------ EXTRACTED DATA ------

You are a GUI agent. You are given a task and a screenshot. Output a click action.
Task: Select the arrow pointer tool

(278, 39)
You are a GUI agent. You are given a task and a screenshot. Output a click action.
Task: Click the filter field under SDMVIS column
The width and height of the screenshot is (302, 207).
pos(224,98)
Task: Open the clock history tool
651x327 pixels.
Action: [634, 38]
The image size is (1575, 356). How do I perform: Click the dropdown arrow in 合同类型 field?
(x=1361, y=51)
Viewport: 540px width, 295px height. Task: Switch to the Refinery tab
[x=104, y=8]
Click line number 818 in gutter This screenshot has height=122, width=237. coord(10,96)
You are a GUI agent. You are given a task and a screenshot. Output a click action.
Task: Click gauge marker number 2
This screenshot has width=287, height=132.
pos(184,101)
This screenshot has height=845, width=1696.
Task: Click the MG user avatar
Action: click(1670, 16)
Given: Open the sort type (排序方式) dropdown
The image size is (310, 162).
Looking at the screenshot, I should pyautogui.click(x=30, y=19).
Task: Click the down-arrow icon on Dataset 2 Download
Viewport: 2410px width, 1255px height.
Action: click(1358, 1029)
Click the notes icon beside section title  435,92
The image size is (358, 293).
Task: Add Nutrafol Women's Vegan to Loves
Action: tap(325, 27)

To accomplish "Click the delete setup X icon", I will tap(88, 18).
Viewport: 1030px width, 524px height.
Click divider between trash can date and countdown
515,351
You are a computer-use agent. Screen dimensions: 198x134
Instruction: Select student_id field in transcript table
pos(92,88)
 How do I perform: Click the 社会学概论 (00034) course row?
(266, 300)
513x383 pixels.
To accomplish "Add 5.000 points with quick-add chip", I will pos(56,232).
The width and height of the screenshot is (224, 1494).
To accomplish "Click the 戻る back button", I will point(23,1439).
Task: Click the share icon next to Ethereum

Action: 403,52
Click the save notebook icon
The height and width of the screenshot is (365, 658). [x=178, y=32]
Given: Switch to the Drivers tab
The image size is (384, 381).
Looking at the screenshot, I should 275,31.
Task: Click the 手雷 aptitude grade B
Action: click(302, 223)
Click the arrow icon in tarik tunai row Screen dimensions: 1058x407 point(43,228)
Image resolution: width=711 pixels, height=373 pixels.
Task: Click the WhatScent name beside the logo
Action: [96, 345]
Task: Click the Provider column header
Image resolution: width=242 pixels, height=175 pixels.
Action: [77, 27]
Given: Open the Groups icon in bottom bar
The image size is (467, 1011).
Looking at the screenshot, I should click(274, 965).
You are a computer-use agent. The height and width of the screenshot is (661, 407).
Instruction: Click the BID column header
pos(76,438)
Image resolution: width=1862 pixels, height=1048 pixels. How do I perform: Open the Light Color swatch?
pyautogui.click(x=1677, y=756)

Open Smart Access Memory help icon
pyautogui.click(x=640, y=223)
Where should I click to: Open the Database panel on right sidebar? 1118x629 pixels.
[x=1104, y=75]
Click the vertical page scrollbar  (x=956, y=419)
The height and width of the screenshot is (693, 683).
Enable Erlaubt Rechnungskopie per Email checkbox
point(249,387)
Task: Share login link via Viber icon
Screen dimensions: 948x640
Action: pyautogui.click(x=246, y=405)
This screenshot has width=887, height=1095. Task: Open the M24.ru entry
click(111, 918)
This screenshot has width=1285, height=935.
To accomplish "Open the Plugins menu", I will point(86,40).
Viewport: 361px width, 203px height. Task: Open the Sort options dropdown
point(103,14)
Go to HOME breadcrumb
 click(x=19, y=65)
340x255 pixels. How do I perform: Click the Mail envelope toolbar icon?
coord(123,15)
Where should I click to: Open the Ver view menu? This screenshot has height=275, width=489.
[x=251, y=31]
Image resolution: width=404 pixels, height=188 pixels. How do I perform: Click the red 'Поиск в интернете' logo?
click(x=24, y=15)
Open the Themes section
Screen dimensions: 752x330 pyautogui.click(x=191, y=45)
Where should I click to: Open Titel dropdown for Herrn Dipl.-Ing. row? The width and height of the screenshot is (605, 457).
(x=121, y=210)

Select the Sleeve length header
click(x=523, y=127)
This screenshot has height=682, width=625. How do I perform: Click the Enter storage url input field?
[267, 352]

------

| INSTRUCTIONS TO FOLLOW |
Could you copy out all of the records above word for word, without changing, adding, or leaving out anything?

| REPLY |
You are a GUI agent. You are given a task and a screenshot. Output a click action.
Task: Select the arrow pointer tool

(278, 39)
You are a GUI agent. You are given a task and a screenshot. Output a click action.
Task: Click the filter field under SDMVIS column
The width and height of the screenshot is (302, 207).
pos(224,98)
Task: Open the clock history tool
651x327 pixels.
Action: [634, 38]
The image size is (1575, 356). How do I perform: Click the dropdown arrow in 合同类型 field?
(x=1361, y=51)
Viewport: 540px width, 295px height. Task: Switch to the Refinery tab
[x=104, y=8]
Click line number 818 in gutter This screenshot has height=122, width=237. coord(10,96)
You are a GUI agent. You are given a task and a screenshot. Output a click action.
Task: Click gauge marker number 2
This screenshot has width=287, height=132.
pos(184,101)
This screenshot has height=845, width=1696.
Task: Click the MG user avatar
Action: click(1670, 16)
Given: Open the sort type (排序方式) dropdown
The image size is (310, 162).
Looking at the screenshot, I should pyautogui.click(x=30, y=19).
Task: Click the down-arrow icon on Dataset 2 Download
Viewport: 2410px width, 1255px height.
Action: click(1358, 1029)
Click the notes icon beside section title  435,92
The image size is (358, 293).
Task: Add Nutrafol Women's Vegan to Loves
Action: tap(325, 27)

To accomplish "Click the delete setup X icon", I will tap(88, 18).
Viewport: 1030px width, 524px height.
Click divider between trash can date and countdown
515,351
You are a computer-use agent. Screen dimensions: 198x134
Instruction: Select student_id field in transcript table
pos(92,88)
 How do I perform: Click the 社会学概论 (00034) course row?
(266, 300)
513x383 pixels.
To accomplish "Add 5.000 points with quick-add chip", I will pos(56,232).
The width and height of the screenshot is (224, 1494).
To accomplish "Click the 戻る back button", I will point(23,1439).
Task: Click the share icon next to Ethereum

Action: 403,52
Click the save notebook icon
The height and width of the screenshot is (365, 658). [x=178, y=32]
Given: Switch to the Drivers tab
The image size is (384, 381).
Looking at the screenshot, I should 275,31.
Task: Click the 手雷 aptitude grade B
Action: click(302, 223)
Click the arrow icon in tarik tunai row Screen dimensions: 1058x407 point(43,228)
Image resolution: width=711 pixels, height=373 pixels.
Task: Click the WhatScent name beside the logo
Action: [96, 345]
Task: Click the Provider column header
Image resolution: width=242 pixels, height=175 pixels.
Action: [77, 27]
Given: Open the Groups icon in bottom bar
The image size is (467, 1011).
Looking at the screenshot, I should click(274, 965).
You are a computer-use agent. The height and width of the screenshot is (661, 407).
Instruction: Click the BID column header
pos(76,438)
Image resolution: width=1862 pixels, height=1048 pixels. How do I perform: Open the Light Color swatch?
pyautogui.click(x=1677, y=756)

Open Smart Access Memory help icon
pyautogui.click(x=640, y=223)
Where should I click to: Open the Database panel on right sidebar? 1118x629 pixels.
[x=1104, y=75]
Click the vertical page scrollbar  (x=956, y=419)
The height and width of the screenshot is (693, 683).
Enable Erlaubt Rechnungskopie per Email checkbox
point(249,387)
Task: Share login link via Viber icon
Screen dimensions: 948x640
Action: pyautogui.click(x=246, y=405)
This screenshot has width=887, height=1095. Task: Open the M24.ru entry
click(111, 918)
This screenshot has width=1285, height=935.
To accomplish "Open the Plugins menu", I will point(86,40).
Viewport: 361px width, 203px height. Task: Open the Sort options dropdown
point(103,14)
Go to HOME breadcrumb
 click(x=19, y=65)
340x255 pixels. How do I perform: Click the Mail envelope toolbar icon?
coord(123,15)
Where should I click to: Open the Ver view menu? This screenshot has height=275, width=489.
[x=251, y=31]
Image resolution: width=404 pixels, height=188 pixels. How do I perform: Click the red 'Поиск в интернете' logo?
click(x=24, y=15)
Open the Themes section
Screen dimensions: 752x330 pyautogui.click(x=191, y=45)
Where should I click to: Open Titel dropdown for Herrn Dipl.-Ing. row? The width and height of the screenshot is (605, 457).
(x=121, y=210)

Select the Sleeve length header
click(x=523, y=127)
This screenshot has height=682, width=625. How do I perform: Click the Enter storage url input field?
[267, 352]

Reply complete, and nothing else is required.